(Dataset entries)

------------------------------

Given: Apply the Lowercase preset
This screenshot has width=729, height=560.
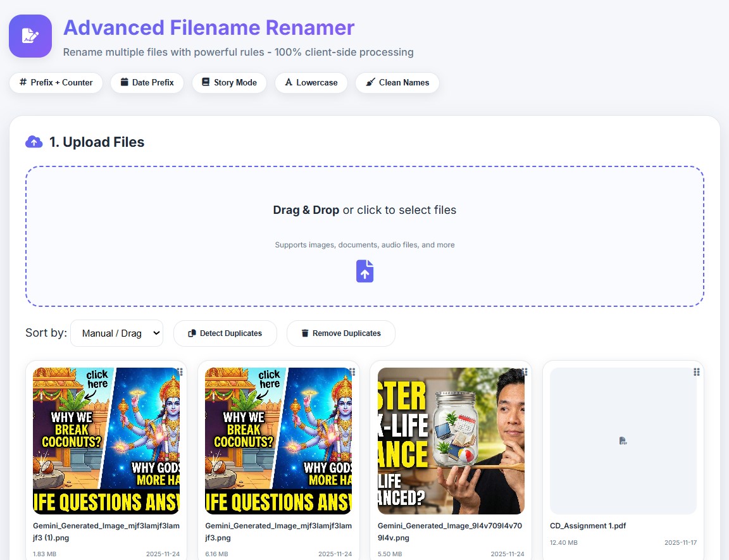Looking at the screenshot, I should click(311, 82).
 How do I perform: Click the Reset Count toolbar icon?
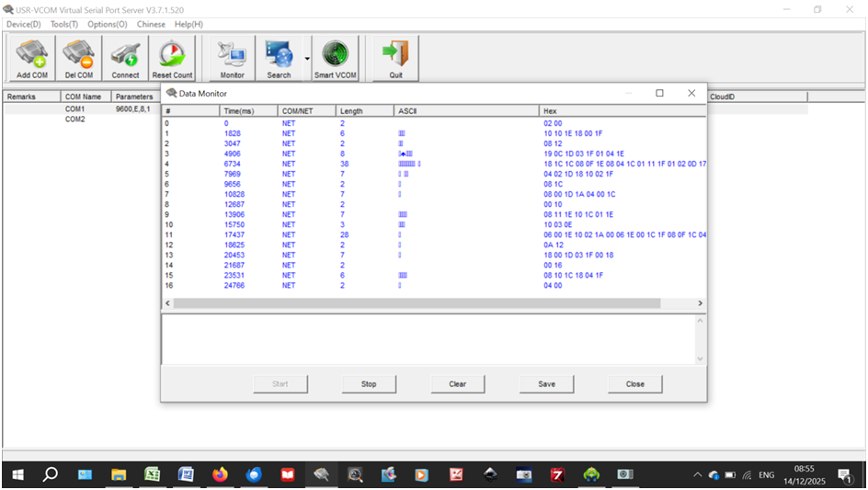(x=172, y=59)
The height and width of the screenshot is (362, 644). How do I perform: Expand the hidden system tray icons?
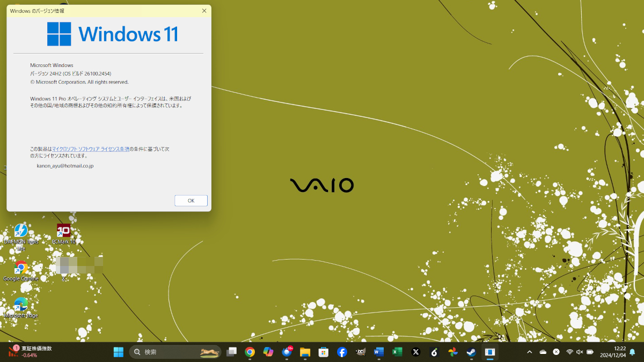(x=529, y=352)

------------------------------

AIM OF THE TASK :: When you come to the line containing "How do I perform: Click" in the records above, repeat that line and all lines after it exactly, but not the pictures.

TASK ANSWER ::
 How do I perform: Click the Reset Count toolbar icon?
(x=172, y=59)
The height and width of the screenshot is (362, 644). How do I perform: Expand the hidden system tray icons?
(x=529, y=352)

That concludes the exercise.